Un voto che arriva al termine di un’aspra campagna elettorale, girata intorno a tre figure chiave, leader di altrettanti partiti politici: Christian Kern, Sebastian Kurz e Heinz-Christian Strache. Una campagna dettata dai populisti del FPOe, formalmente in lotta solo per il secondo posto dietro i conservatori dell’OeVP, ma con i quali i due principali partiti - conservatori e socialdemocratici dello SPOe - hanno totalmente escluso di formare una coalizione.

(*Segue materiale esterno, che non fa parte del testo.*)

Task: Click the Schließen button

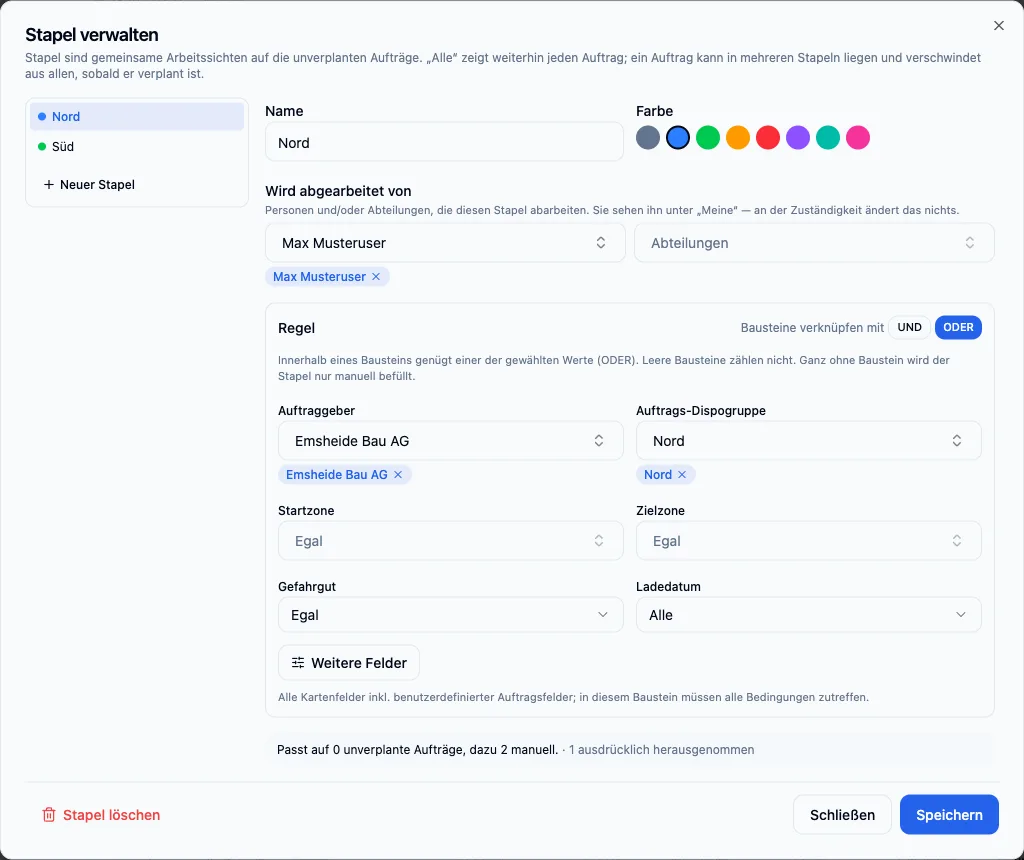Action: [842, 815]
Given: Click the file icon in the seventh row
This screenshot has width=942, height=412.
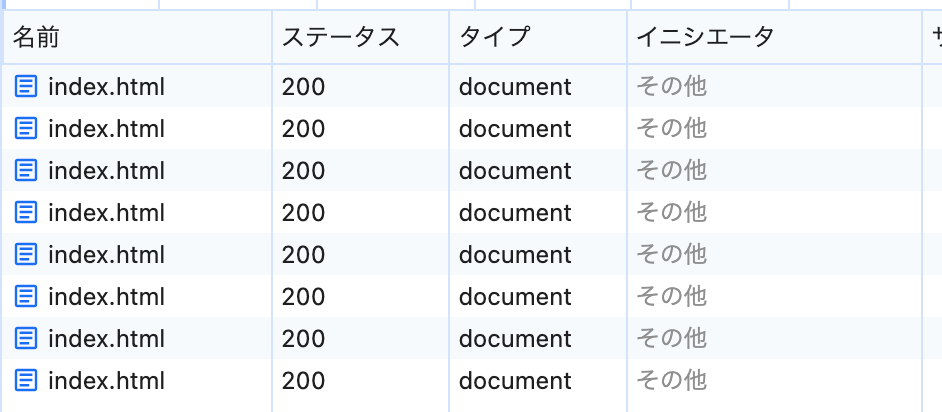Looking at the screenshot, I should pyautogui.click(x=26, y=339).
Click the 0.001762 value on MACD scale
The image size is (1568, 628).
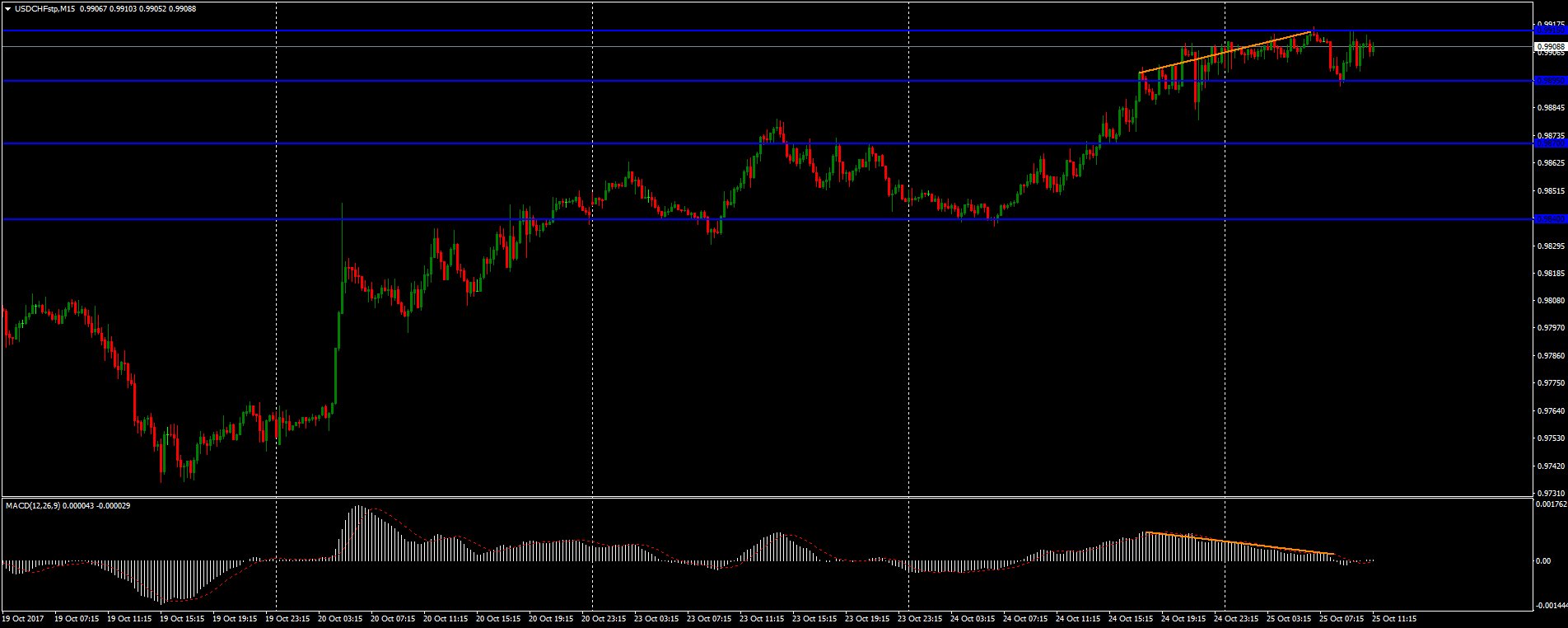point(1548,504)
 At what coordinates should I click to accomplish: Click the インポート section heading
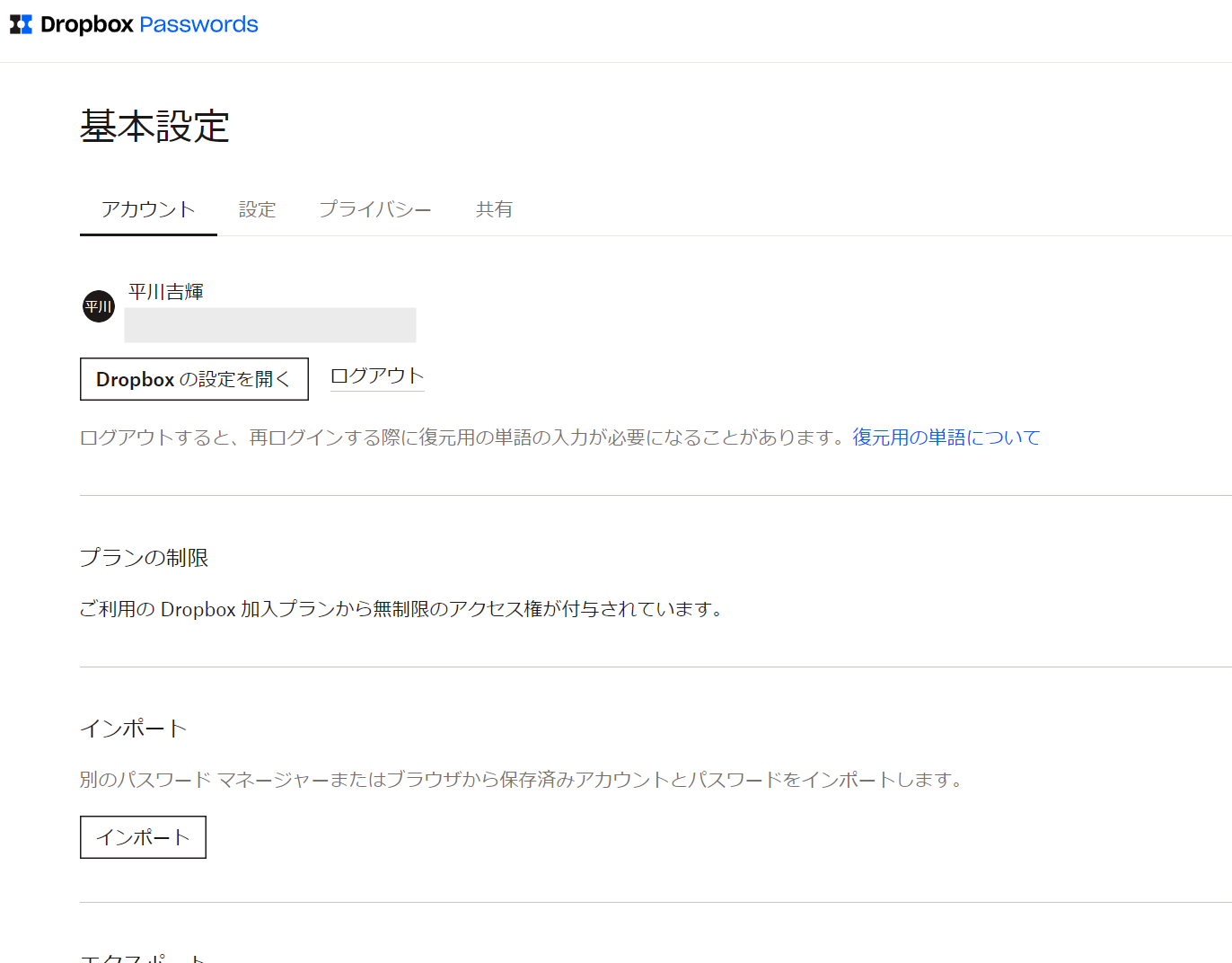point(134,729)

La denuncia dei socialdemocratici 

Una coabitazione diventata sempre più difficile e segnata da una crescente sfiducia reciproca che è sfociata la  settimana scorsa in uno scambio di accuse quasi surreale: venerdì i socialdemocratici del cancelliere Christian Kern hanno presentato una denuncia in procura contro i conservatori sostenendo di avere le prove che un assistente personale del candidato popolare alla cancelleria e ministro degli Esteri Sebastian Kurz ha offerto denaro in cambio di informazioni da circoli socialdemocratici.

L'accusa dei popolari

Poco prima della denuncia dei socialdemocratici, i popolari avevano a loro volta annunciato di voler denunciare l’SPOe per istigazione all’odio, citando il caso di pagine Facebook contro Kurz con contenuti razzisti e antisemiti. E il predecessore dell’attuale direttore manageriale dello SPOe è stato costretto a dimettersi dopo che si è appreso che aveva autorizzato il pagamento di 536mila euro per finanziare una campagna di fango contro Kurz.

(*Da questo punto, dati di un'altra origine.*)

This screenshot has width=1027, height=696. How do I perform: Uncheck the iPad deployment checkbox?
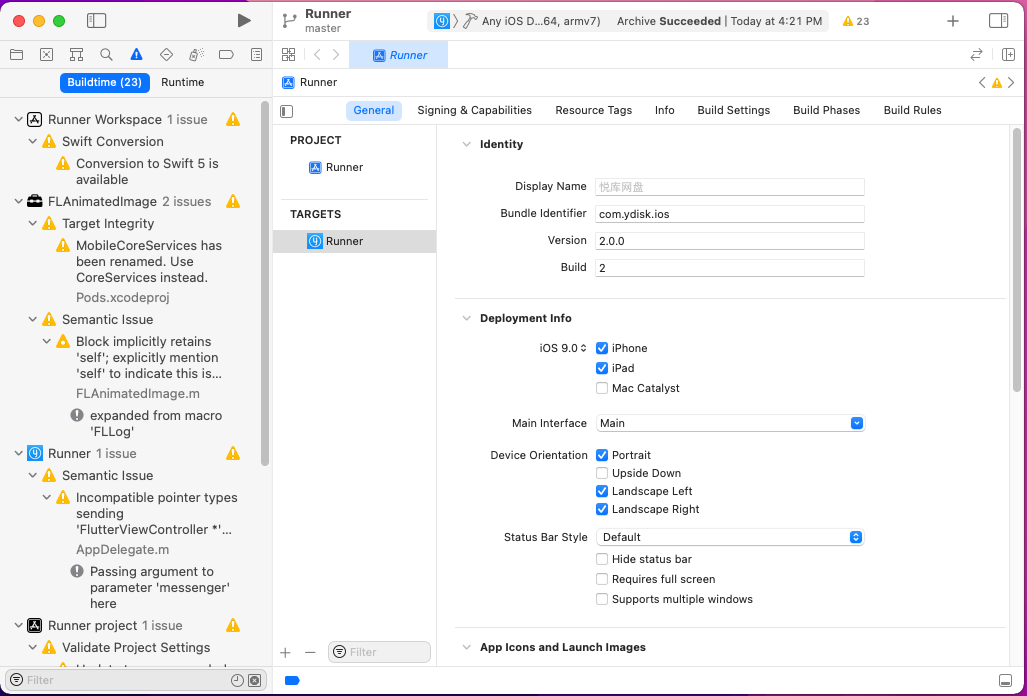(601, 368)
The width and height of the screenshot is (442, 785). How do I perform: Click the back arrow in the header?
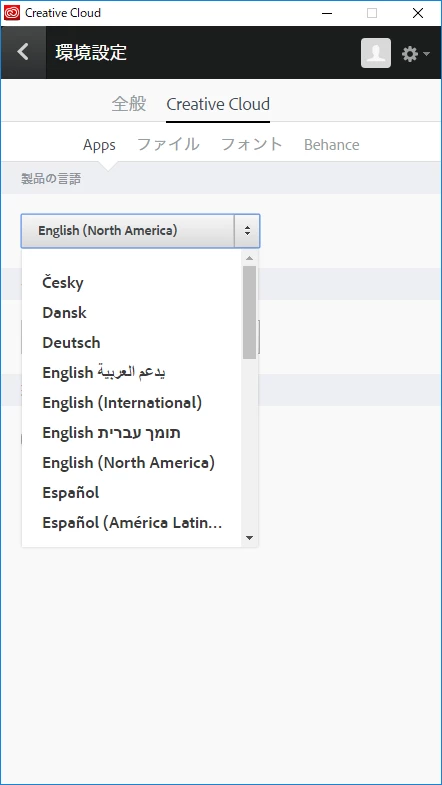click(23, 52)
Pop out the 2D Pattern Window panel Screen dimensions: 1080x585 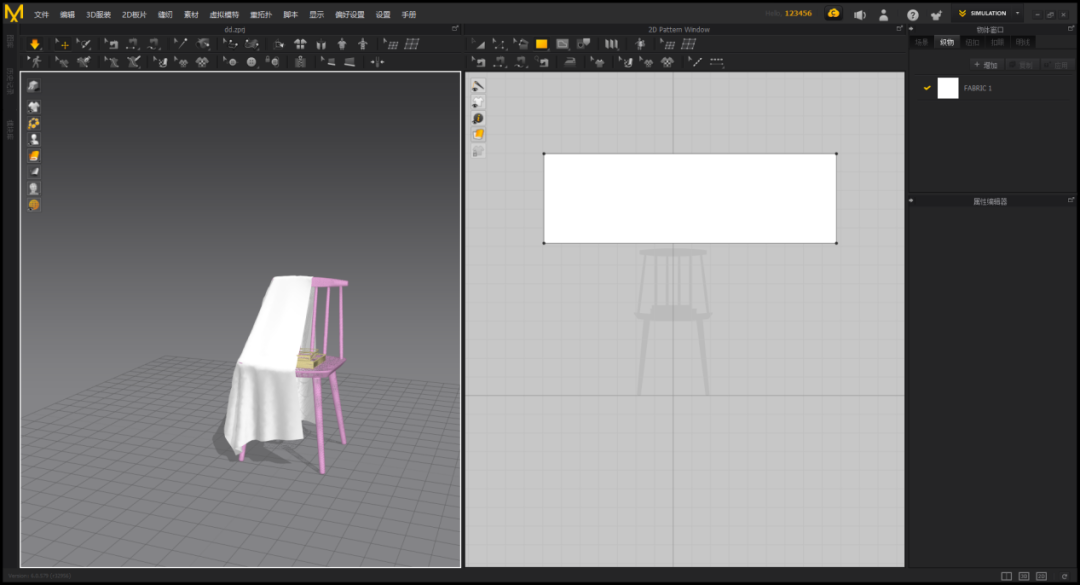[x=897, y=29]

L'ascesa di Sebastian Kurz

Insomma: una spy story austriaca che ha reso la campagna elettorale più vivace e che ha rafforzato il ruolo del giovane ministro degli esteri che, ad oggi, sembra non avere rivali. Da quando a maggio è salito ai vertici del partito popolare, Sebastian Kurz ha lavorato intensamente per trasformare il partito in un movimento di massa, forte dell’appoggio di figure celebri del mondo dello sport, della scienza e dell’industria.

Il tema dell'immigrazione

Oltre a promettere un taglio delle tasse, ed una riduzione della burocrazia, l’enfant prodige della politica austriaca ha fatto leva sul tema dell’immigrazione per allargare la base del suo elettorato, insistendo sulla lotta all’immigrazione illegale e la minaccia dell’Islam politico. Intervista dopo intervista, ha anche chiesto di fermare i flussi in arrivo attraverso il Mediterraneo, polemizzando spesso con l’Italia sui controlli al Brennero insieme al ministro degli Interni e compagno di partito Wolfgang Sobotka, di chiudere i centri di accoglienza gestiti da gruppi islamici, di vigilare sulle moschee e di fermare l'immigrazione che pesa sul sistema sociale del paese. E negli ultimi mesi, i sondaggi hanno regalato il primo posto nelle preferenze degli elettori interpellati in vista del voto ai conservatori, con i socialdemocratici al secondo posto, posizione che rischiano peraltro di perdere a favore del FPOe.

La risposta del cancelliere e del partito di destra

L’attuale cancelliere Kern, ex manager, 51 anni, ha invece costruito la sua campagna elettorale sul tema dell’economia e sul suo piano per la creazione di posti di lavoro, e non sull’immigrazione. La debolezza del cancelliere ha lasciato quindi spazio alla FPOe, ansiosa di entrare a far parte del nuovo governo come partner di coalizione, tanto da spingere il suo leader, Hans-Christian Strache - che in gioventù era vicino a figure dell’estrema destra - a cercare di moderarsi ed avvicinarsi al centro e ad un possibile ruolo di governo. Strache ha anche messo un freno alla sua retorica anti-Ue, non parla più di uscita dell’Austria dal blocco, ma di un’Unione meno centralizzata. Forse perché sa che, agendo in questo modo, potrà far parte del nuovo governo austriaco. Con il giovane Kurz, ovviamente.